Abstract
The Obreimov—Gilman cleavage technique has been used to study, in a quantitative manner, the effects of a mercury environment on the cleavage fracture energy of high purity zinc monocrystals. The experimental observations support the view that the total energy involved in the propagation of a crack, Φ, can be conveniently represented by the relation Φ = η• ρ • γ0, where η is an environmental variable—-the coefficient of embrittlement—-which relates the energy required to separate atoms at the crack tip in the presence and absence of an embrittling phase, ρ is a dimensionless variable dependent upon the degree of plastic relaxation at the crack tip and independent of η, and γ0 is the true surface energy of the fracture plane. In this work, γ0Zn(77°K) was determined to be 90 ± 10 ergs/cm2, γ0Zn(29°K) to be 87 ± 5 ergs/cm2 and η Zn-Hg(298°) to be 0•61 ± 0•12.

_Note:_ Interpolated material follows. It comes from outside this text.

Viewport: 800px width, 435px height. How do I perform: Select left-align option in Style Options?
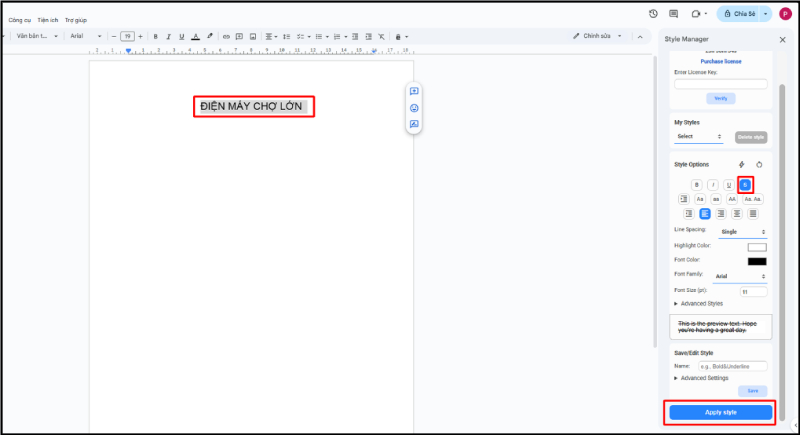coord(705,213)
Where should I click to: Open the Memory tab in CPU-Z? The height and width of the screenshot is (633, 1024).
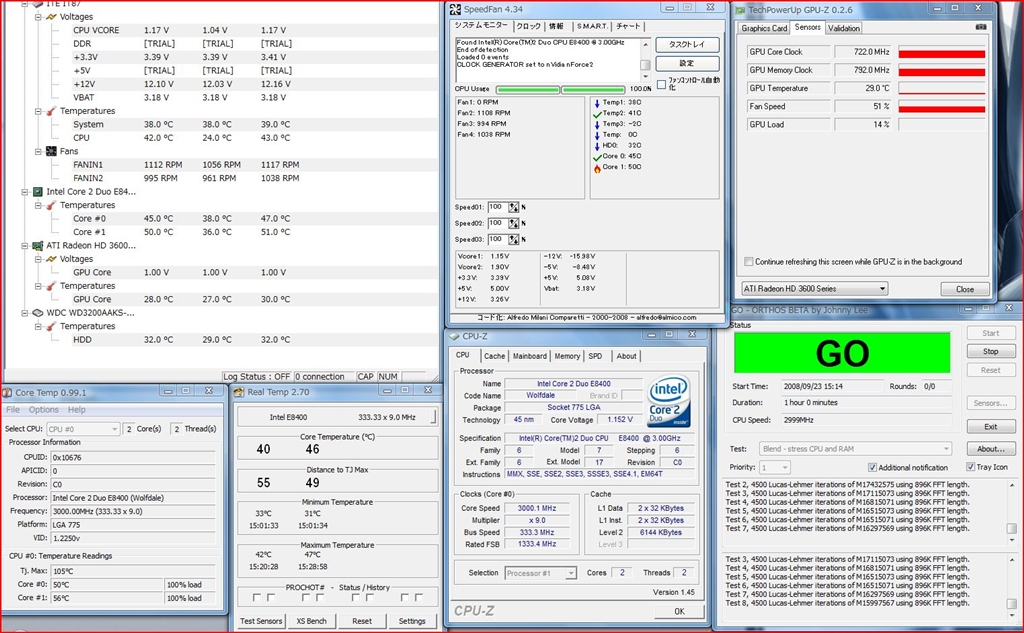pos(567,356)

On the basis of available experimental evidence concerning embrittlement by liquid metals, a new mechanism for this phenomenon is considered. This involves a localized reduction in cohesion introduced by the strain-activated chemisorption of liquid-metal atoms (i) at sites of high dislocation density, facilitating crack initiation, and (ii) at the tip of an initiated crack, facilitating its propagation.